EXERCISE DIRECTIONS:
Every line from the one with "The width and height of the screenshot is (494, 366)." to the final line of the records should be printed exactly as it is, with pictures left out.

Stored data entries

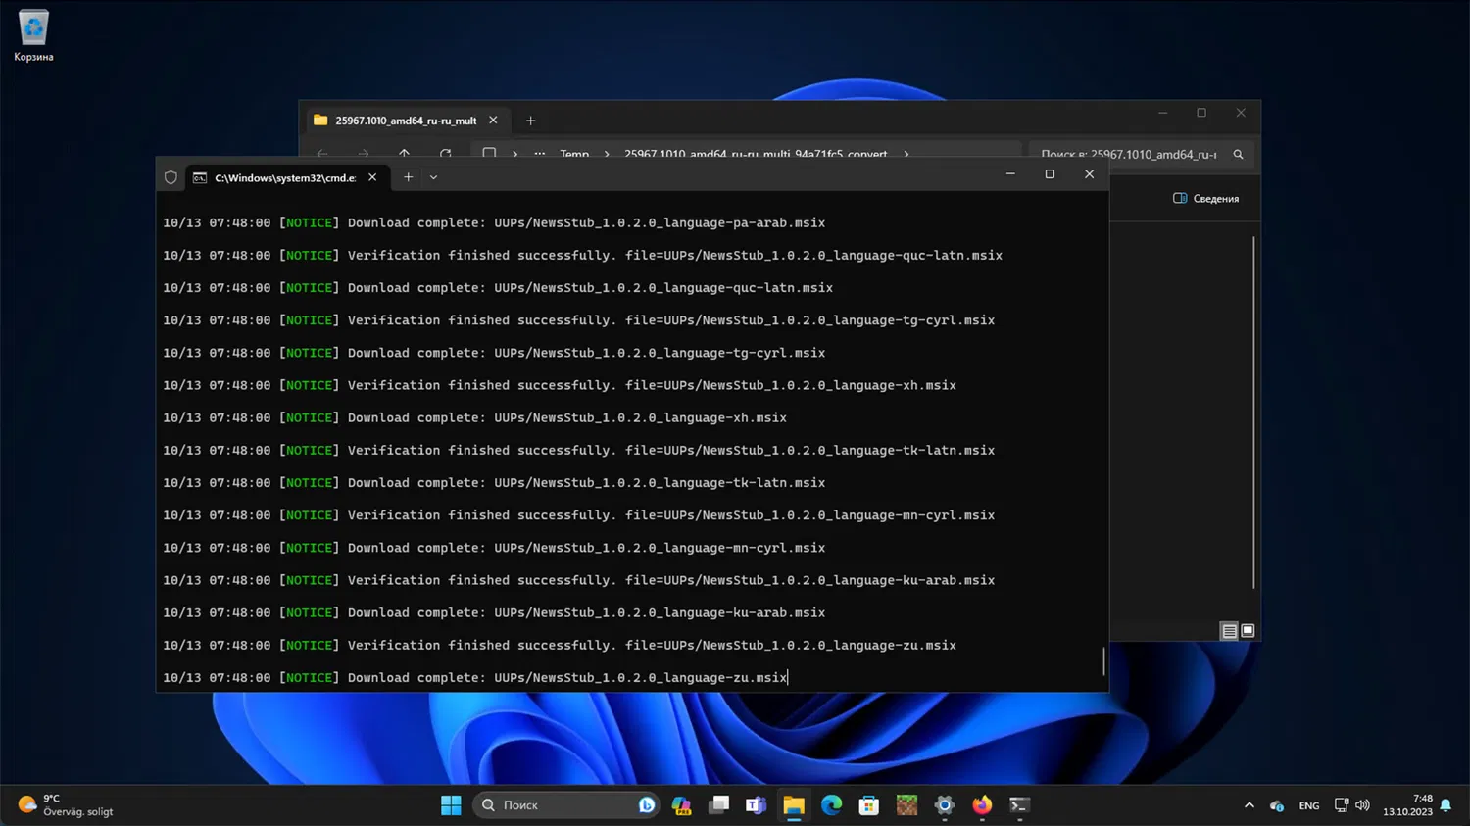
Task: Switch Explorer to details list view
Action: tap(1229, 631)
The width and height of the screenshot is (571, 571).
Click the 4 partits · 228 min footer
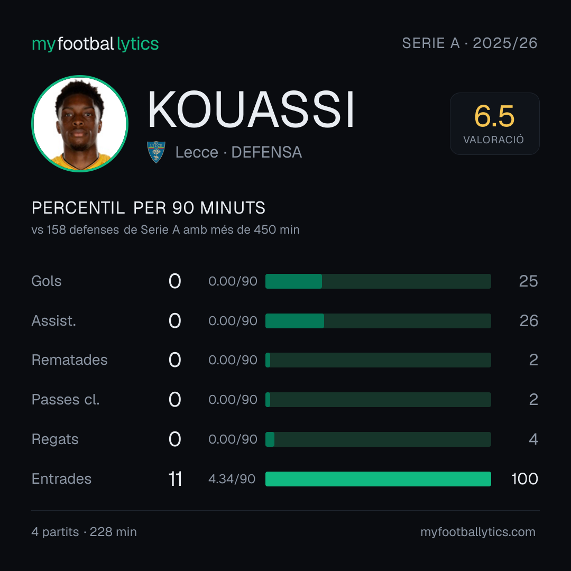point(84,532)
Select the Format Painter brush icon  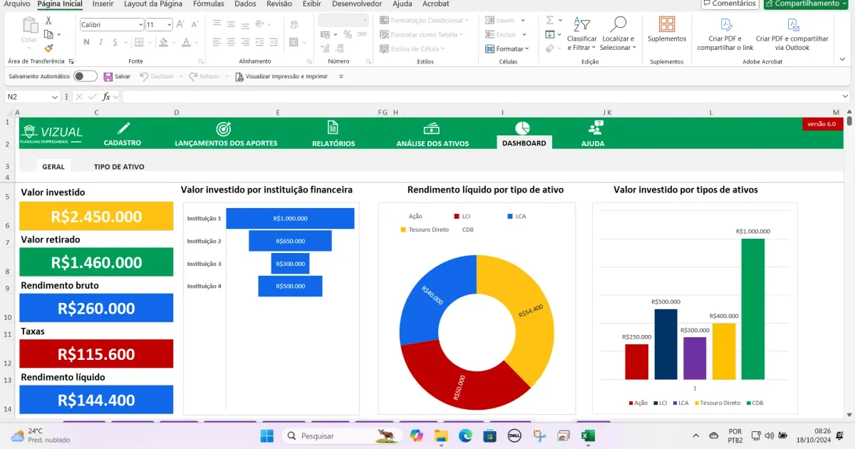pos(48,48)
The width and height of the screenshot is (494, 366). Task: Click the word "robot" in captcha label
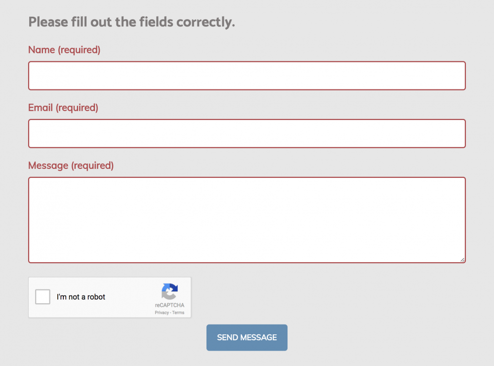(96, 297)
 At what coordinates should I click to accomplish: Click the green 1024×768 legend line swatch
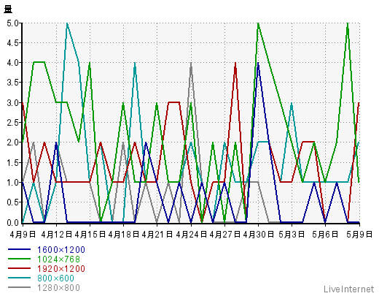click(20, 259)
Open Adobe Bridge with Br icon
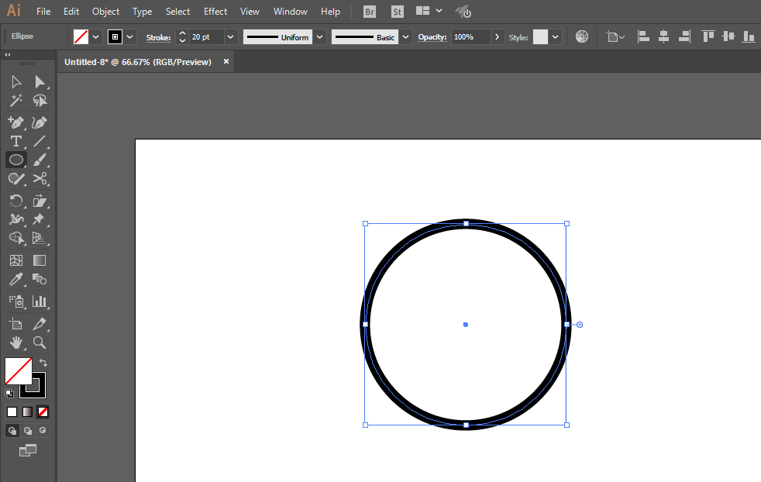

WRITTEN SOLUTION:
The width and height of the screenshot is (494, 366). Task: Click the word "robot" in captcha label
(96, 297)
 At what coordinates should I click to accomplish: Click the green 1024×768 legend line swatch
click(20, 259)
Open Adobe Bridge with Br icon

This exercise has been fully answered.